Realising Efficient and Robust Synthetic Biology Systems Using Systems and Control Engineering

Synthetic biology systems are as good as their reliability in terms of robustness and performance characteristics within a given host and an ever-changing environment. Progression to larger scale designs and higher order functionalities requires solid foundations for the design and implementation of robust and efficient biological systems. The lessons learned by the advancements made in more established engineering disciplines point to the fact that adapting and implementing systems and control theory principles to synthetic biology is crucial for meeting these robust performance requirements. To that effect, we study and work towards implementing and combining synthetic feedback control mechanisms within cells.
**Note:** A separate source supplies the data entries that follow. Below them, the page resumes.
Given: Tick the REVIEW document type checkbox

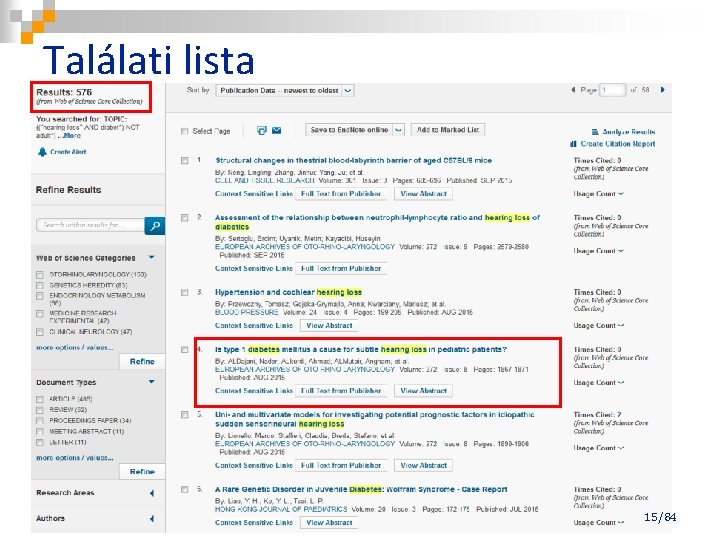Looking at the screenshot, I should [x=40, y=410].
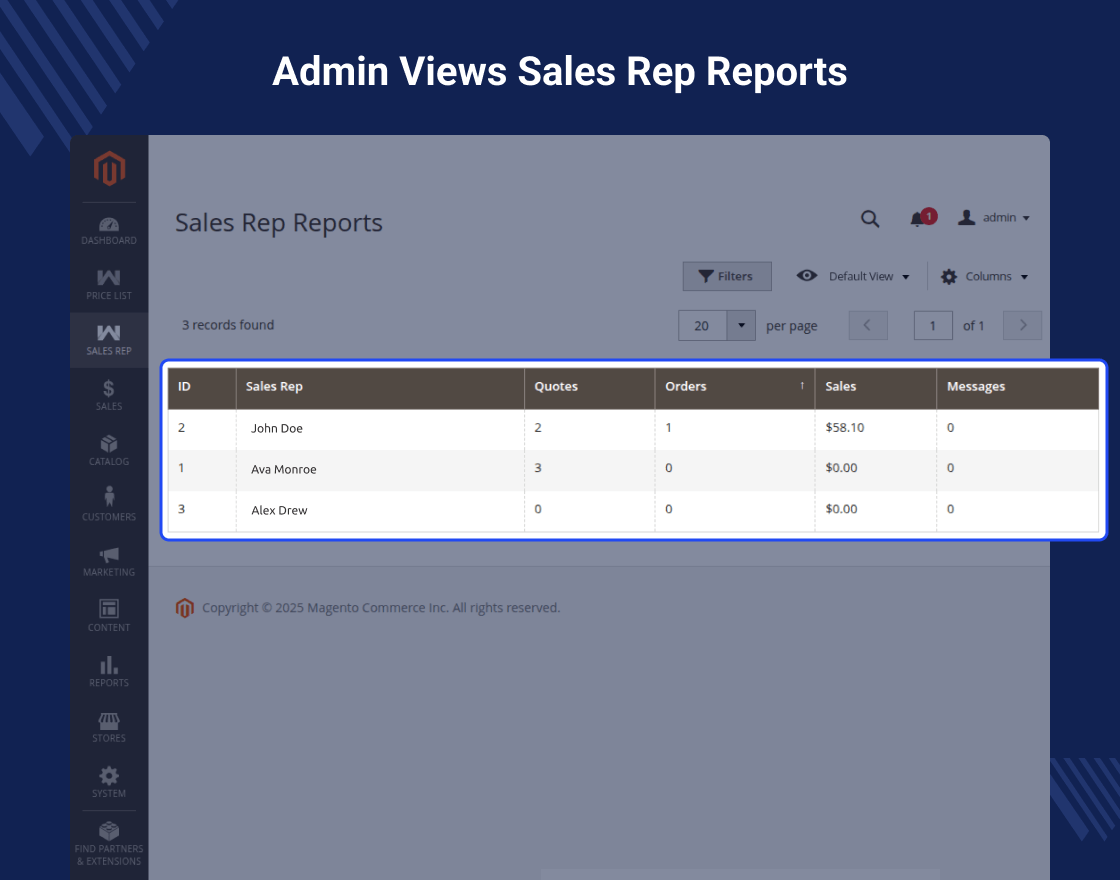
Task: Open the Marketing megaphone icon
Action: [x=109, y=561]
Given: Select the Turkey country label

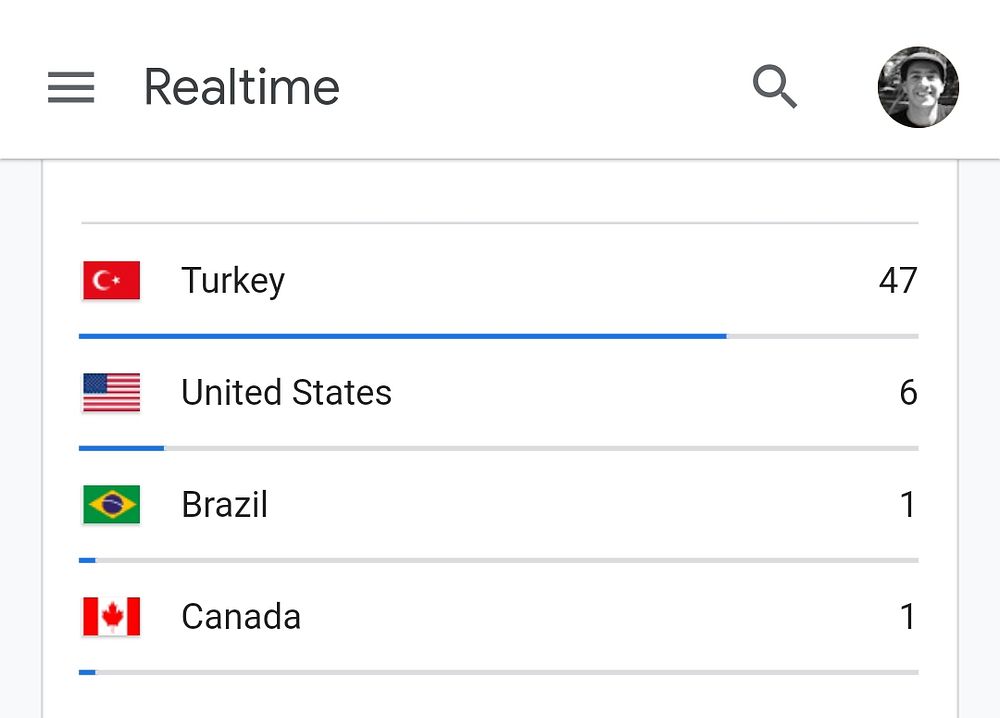Looking at the screenshot, I should coord(233,281).
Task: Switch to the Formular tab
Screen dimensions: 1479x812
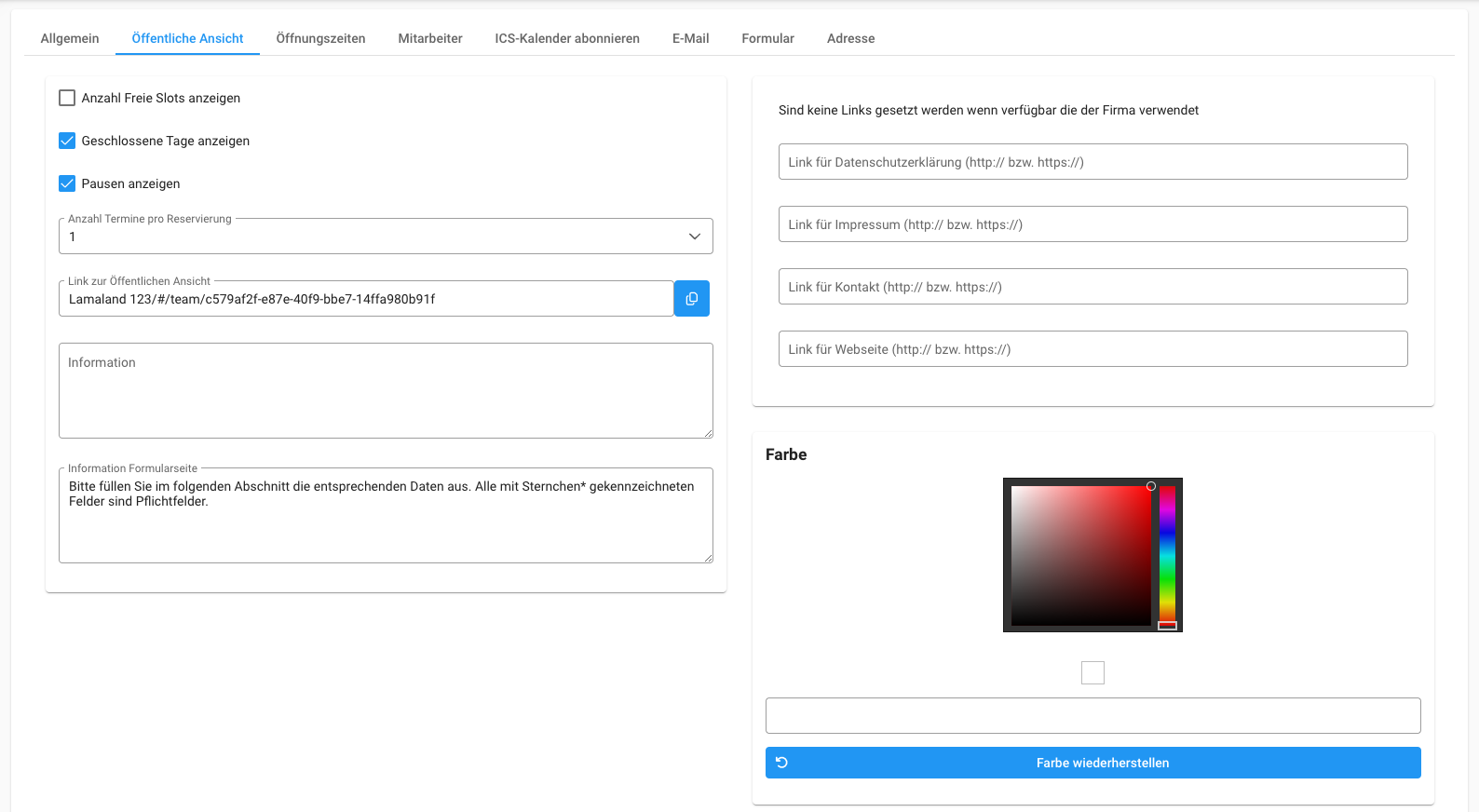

In particular we focus on the design,  implementation and combination of synthetic biology feedbacks at various levels: (a) The first level focuses on the synthetic circuitry level, where feedback auto-regulation can be mediated directly through transcriptional regulation and implemented through various network topologies. (b) The second level focuses on engineering feedback in metabolic processes for optimizing the production of certain metabolites but more importantly, for balancing the flux of nutrients and ensuring a dynamically balanced allocation of cell resources when part of the native metabolic flux becomes diverted by synthetic branches. (c) At the population level we are working towards an extracellular environment sensor-actuator feedback control mechanism that can robustly keep extracellular concentrations around a desired setpoint. We study the above both from both a theoretical and an experimental viewpoint and consider combinations of these various feedbacks with the aim to deliver more resilient chasses for operating synthetic systems and to consequently reduce the host-imposed uncertainty on synthetic systems behaviour.